Copy the data below line for line, without changing anything.

Records from a data collection:
= = = =

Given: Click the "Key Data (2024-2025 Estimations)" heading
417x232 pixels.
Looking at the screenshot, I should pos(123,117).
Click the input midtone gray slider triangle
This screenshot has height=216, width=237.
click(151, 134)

= = = =

Written answer ->
Given: Click the "Key Data (2024-2025 Estimations)" heading
417x232 pixels.
Looking at the screenshot, I should pos(123,117).
Click the input midtone gray slider triangle
This screenshot has height=216, width=237.
click(151, 134)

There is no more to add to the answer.